* _WORK INSTRUCTIONS_
Set down exactly the lines below, starting at the one that contains "Viewport: 872px width, 672px height." and ending at the one that contains "You are a computer-use agent. Screen", with both of those lines included and nothing else.

[DATA SECTION — start]

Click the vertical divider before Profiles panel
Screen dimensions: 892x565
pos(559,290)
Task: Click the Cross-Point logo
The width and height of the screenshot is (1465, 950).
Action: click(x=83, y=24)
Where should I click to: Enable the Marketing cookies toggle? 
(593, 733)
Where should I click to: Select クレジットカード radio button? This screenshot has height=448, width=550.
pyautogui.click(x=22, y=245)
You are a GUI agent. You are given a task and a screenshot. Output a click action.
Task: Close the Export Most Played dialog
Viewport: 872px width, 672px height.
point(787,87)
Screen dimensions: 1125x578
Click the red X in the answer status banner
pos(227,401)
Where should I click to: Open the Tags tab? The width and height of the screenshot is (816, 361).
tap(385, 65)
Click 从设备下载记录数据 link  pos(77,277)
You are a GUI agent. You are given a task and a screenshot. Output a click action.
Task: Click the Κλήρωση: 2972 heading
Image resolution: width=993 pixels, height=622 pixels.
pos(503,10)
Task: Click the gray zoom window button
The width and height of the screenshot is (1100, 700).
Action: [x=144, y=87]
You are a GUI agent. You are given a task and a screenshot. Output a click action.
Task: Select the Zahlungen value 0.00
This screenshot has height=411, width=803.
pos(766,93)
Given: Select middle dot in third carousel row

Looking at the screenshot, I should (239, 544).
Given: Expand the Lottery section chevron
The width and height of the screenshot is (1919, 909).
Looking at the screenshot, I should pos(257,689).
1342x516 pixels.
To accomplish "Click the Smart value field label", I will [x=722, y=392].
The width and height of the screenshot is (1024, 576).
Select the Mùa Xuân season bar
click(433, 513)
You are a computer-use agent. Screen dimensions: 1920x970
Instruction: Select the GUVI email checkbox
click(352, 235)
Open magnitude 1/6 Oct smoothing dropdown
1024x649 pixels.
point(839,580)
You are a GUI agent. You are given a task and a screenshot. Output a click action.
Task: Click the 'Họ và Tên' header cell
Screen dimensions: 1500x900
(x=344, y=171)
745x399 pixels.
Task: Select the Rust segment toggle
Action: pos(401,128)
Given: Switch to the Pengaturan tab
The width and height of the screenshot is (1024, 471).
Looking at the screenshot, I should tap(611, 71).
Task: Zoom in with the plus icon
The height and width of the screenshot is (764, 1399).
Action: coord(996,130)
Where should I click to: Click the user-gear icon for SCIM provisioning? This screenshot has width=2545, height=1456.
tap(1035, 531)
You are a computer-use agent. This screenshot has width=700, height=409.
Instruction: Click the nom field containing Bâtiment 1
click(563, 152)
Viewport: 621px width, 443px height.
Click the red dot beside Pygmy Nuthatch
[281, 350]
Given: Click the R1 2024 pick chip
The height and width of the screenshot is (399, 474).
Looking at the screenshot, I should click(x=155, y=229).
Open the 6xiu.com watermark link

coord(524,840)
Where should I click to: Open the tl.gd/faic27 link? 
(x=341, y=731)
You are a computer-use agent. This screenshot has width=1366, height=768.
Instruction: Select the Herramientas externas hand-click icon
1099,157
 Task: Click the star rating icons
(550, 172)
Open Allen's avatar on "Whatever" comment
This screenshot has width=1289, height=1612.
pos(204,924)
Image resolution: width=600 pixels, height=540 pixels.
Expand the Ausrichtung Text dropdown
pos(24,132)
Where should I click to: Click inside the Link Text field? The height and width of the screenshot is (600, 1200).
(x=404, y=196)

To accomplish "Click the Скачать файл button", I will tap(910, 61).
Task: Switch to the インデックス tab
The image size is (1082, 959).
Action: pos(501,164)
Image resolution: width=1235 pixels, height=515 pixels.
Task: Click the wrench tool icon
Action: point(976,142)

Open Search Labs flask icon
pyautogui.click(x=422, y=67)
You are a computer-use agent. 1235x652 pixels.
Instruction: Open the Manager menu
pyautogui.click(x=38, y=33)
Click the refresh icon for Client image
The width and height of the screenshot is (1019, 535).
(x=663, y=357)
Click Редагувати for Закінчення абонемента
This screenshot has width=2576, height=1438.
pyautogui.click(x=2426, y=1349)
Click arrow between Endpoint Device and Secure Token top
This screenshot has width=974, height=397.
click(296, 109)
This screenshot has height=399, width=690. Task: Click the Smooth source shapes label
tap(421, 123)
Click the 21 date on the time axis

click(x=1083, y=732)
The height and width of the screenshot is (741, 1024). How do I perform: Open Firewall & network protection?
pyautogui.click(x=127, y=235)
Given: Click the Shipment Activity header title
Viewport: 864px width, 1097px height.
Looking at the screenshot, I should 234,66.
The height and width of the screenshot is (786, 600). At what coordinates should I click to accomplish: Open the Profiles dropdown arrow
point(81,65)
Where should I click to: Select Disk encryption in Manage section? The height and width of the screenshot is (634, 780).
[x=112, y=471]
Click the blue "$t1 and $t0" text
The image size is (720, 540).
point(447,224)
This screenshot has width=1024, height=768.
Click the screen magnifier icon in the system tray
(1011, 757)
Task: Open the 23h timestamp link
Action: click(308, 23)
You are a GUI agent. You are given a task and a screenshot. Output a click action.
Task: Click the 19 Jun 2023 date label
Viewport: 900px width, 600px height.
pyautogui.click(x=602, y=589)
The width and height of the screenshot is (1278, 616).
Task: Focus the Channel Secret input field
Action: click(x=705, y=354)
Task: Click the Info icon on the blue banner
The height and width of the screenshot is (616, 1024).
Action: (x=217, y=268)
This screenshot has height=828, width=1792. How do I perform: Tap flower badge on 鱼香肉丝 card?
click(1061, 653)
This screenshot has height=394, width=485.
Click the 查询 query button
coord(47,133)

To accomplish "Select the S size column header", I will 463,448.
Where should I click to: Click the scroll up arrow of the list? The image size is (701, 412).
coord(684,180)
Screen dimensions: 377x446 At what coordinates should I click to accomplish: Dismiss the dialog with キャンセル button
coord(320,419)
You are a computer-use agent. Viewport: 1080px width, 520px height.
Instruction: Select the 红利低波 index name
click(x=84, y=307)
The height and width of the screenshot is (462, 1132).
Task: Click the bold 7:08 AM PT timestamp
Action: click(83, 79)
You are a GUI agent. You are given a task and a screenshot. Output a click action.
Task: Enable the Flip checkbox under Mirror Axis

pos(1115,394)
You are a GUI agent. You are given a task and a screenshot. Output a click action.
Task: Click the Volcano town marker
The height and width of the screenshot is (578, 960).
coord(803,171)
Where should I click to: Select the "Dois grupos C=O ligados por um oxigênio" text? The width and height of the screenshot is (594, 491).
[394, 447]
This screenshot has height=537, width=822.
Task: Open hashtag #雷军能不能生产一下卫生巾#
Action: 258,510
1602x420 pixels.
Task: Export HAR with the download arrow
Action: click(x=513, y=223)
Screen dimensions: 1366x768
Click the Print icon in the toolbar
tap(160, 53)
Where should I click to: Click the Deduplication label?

[DATA SECTION — finish]

* _ANSWER TO THE PROBLEM_
Viewport: 872px width, 672px height.
point(787,87)
Screen dimensions: 1125x578
Click the red X in the answer status banner
pos(227,401)
Where should I click to: Open the Tags tab? The width and height of the screenshot is (816, 361).
tap(385, 65)
Click 从设备下载记录数据 link  pos(77,277)
You are a GUI agent. You are given a task and a screenshot. Output a click action.
Task: Click the Κλήρωση: 2972 heading
Image resolution: width=993 pixels, height=622 pixels.
pos(503,10)
Task: Click the gray zoom window button
The width and height of the screenshot is (1100, 700).
Action: [x=144, y=87]
You are a GUI agent. You are given a task and a screenshot. Output a click action.
Task: Select the Zahlungen value 0.00
This screenshot has height=411, width=803.
pos(766,93)
Given: Select middle dot in third carousel row

Looking at the screenshot, I should (239, 544).
Given: Expand the Lottery section chevron
The width and height of the screenshot is (1919, 909).
Looking at the screenshot, I should pos(257,689).
1342x516 pixels.
To accomplish "Click the Smart value field label", I will [x=722, y=392].
The width and height of the screenshot is (1024, 576).
Select the Mùa Xuân season bar
click(433, 513)
You are a computer-use agent. Screen dimensions: 1920x970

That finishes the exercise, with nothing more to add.